- [ASSIGNMENT]
Here are the records. Write out exactly the lines between the one holding "Task: Expand the AGENDA menu" and the one holding "The image size is (800, 689).", inclusive.

[Data excerpts]
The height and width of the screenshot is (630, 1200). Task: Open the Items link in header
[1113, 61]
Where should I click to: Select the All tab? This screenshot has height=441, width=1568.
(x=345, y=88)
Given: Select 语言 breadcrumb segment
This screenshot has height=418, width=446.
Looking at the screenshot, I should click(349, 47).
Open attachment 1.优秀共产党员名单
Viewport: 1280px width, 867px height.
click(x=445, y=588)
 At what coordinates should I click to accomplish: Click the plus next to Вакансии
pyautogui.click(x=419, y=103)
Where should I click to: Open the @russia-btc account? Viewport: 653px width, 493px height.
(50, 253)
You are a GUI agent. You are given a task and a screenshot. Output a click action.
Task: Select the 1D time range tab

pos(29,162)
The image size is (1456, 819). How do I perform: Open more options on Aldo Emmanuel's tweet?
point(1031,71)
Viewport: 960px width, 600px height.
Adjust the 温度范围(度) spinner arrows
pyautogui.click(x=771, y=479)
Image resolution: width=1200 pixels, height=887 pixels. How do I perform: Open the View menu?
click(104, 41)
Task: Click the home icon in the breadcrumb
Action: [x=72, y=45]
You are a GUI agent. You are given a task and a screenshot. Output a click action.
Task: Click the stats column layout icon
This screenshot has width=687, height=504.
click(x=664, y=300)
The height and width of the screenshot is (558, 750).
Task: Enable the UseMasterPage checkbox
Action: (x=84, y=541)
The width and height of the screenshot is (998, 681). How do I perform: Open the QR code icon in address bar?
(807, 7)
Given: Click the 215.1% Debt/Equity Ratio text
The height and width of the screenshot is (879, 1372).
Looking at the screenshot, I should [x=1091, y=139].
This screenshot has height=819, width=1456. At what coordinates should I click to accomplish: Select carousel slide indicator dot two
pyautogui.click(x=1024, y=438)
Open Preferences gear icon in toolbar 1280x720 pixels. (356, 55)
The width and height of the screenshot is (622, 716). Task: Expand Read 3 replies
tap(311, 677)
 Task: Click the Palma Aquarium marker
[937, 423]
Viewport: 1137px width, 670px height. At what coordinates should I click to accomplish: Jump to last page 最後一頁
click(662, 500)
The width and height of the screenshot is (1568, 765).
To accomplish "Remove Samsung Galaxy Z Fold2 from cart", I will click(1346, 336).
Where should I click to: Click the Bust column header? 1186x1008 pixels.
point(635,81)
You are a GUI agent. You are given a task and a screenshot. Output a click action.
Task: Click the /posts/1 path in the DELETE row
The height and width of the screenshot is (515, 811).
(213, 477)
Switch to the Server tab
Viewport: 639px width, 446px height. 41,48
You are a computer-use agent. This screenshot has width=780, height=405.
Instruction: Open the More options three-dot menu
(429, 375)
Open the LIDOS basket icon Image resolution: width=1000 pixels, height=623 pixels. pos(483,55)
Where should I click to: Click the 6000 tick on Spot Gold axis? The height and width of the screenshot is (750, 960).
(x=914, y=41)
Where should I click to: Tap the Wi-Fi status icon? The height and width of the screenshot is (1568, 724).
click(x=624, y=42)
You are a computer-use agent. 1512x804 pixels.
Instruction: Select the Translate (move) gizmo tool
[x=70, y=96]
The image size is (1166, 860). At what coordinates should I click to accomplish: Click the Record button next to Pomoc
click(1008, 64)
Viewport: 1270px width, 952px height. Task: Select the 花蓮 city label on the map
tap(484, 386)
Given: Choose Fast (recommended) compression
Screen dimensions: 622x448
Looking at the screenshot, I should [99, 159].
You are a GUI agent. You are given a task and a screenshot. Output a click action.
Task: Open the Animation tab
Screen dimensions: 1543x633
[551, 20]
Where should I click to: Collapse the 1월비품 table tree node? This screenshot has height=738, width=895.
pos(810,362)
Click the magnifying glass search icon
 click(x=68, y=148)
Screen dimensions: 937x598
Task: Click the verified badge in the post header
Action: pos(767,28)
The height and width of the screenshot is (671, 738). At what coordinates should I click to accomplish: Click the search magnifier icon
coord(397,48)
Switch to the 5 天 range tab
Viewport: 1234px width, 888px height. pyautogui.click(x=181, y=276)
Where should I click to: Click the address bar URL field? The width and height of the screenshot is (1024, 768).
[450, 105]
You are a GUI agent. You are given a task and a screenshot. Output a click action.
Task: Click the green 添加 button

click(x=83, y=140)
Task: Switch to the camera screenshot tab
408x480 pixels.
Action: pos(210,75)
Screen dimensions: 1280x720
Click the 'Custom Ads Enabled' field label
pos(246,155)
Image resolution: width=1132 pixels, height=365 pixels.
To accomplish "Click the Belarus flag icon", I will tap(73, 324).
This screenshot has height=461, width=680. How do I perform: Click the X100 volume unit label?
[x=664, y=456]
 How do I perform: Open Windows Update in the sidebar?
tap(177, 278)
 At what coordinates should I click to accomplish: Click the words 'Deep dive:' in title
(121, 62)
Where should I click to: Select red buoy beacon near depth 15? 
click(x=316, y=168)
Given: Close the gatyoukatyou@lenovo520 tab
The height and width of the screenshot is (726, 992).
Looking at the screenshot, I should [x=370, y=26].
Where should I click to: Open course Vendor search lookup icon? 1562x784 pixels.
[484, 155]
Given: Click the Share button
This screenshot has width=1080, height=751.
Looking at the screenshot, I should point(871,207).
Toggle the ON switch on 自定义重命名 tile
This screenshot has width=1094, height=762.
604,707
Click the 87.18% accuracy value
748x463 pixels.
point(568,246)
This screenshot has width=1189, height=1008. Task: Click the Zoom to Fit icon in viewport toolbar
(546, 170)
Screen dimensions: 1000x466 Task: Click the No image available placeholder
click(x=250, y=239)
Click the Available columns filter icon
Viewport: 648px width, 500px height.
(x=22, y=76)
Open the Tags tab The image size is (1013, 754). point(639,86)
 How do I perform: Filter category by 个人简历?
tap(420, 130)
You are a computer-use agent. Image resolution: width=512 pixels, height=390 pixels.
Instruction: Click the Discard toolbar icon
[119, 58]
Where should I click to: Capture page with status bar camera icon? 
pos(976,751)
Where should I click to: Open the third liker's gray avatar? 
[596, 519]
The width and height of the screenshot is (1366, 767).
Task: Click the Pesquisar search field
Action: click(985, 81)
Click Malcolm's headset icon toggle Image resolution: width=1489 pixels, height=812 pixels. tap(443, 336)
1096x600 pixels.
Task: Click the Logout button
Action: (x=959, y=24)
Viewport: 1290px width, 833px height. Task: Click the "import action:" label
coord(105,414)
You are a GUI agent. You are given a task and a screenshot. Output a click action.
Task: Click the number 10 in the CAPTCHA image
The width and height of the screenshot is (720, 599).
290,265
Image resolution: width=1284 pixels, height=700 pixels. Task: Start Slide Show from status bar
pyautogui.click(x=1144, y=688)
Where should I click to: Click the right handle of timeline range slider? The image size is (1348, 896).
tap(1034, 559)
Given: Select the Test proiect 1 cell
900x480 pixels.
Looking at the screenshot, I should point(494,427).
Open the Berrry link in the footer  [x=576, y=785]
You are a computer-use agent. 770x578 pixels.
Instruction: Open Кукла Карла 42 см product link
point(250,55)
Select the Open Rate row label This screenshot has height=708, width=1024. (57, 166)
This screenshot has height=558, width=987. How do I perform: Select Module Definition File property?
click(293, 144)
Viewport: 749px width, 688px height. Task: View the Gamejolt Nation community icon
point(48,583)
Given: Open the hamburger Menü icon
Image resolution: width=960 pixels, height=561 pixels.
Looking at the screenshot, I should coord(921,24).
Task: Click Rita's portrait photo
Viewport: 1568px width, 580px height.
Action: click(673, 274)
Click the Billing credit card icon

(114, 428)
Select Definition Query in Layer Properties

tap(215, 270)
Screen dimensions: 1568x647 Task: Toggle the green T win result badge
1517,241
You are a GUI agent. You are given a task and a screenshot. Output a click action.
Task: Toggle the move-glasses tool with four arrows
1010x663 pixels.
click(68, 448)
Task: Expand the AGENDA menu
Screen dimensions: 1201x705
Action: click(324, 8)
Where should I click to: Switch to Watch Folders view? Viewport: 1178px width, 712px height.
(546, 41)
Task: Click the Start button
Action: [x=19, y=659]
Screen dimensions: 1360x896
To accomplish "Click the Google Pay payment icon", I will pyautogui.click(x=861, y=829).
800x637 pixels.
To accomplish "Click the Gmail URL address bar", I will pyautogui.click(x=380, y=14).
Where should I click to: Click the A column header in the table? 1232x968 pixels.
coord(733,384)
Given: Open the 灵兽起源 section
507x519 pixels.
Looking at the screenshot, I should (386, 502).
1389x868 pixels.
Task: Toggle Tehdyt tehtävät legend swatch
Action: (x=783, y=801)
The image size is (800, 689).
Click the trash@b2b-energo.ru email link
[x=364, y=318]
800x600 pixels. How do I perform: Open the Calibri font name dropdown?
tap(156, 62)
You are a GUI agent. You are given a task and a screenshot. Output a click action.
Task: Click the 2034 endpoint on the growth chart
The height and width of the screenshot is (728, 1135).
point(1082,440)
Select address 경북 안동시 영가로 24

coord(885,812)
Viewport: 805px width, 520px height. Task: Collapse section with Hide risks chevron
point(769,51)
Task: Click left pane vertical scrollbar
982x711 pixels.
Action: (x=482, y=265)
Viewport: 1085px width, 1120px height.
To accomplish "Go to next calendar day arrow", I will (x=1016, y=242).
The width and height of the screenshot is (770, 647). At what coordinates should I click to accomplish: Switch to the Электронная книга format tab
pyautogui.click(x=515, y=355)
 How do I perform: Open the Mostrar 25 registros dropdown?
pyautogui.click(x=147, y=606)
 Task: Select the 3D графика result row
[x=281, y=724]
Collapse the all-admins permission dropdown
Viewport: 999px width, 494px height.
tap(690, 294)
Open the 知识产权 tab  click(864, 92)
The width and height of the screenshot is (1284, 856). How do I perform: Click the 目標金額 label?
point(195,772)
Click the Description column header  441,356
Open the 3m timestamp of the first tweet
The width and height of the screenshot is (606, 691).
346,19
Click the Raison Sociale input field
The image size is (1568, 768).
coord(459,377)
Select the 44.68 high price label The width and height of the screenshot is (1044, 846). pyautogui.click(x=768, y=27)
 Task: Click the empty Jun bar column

- [ANSWER TO THE EXERCISE]
Task: Expand the AGENDA menu
Screen dimensions: 1201x705
Action: click(324, 8)
Where should I click to: Switch to Watch Folders view? Viewport: 1178px width, 712px height.
(546, 41)
Task: Click the Start button
Action: [x=19, y=659]
Screen dimensions: 1360x896
To accomplish "Click the Google Pay payment icon", I will pyautogui.click(x=861, y=829).
800x637 pixels.
To accomplish "Click the Gmail URL address bar", I will pyautogui.click(x=380, y=14).
Where should I click to: Click the A column header in the table? 1232x968 pixels.
coord(733,384)
Given: Open the 灵兽起源 section
507x519 pixels.
Looking at the screenshot, I should (386, 502).
1389x868 pixels.
Task: Toggle Tehdyt tehtävät legend swatch
Action: (x=783, y=801)
The image size is (800, 689).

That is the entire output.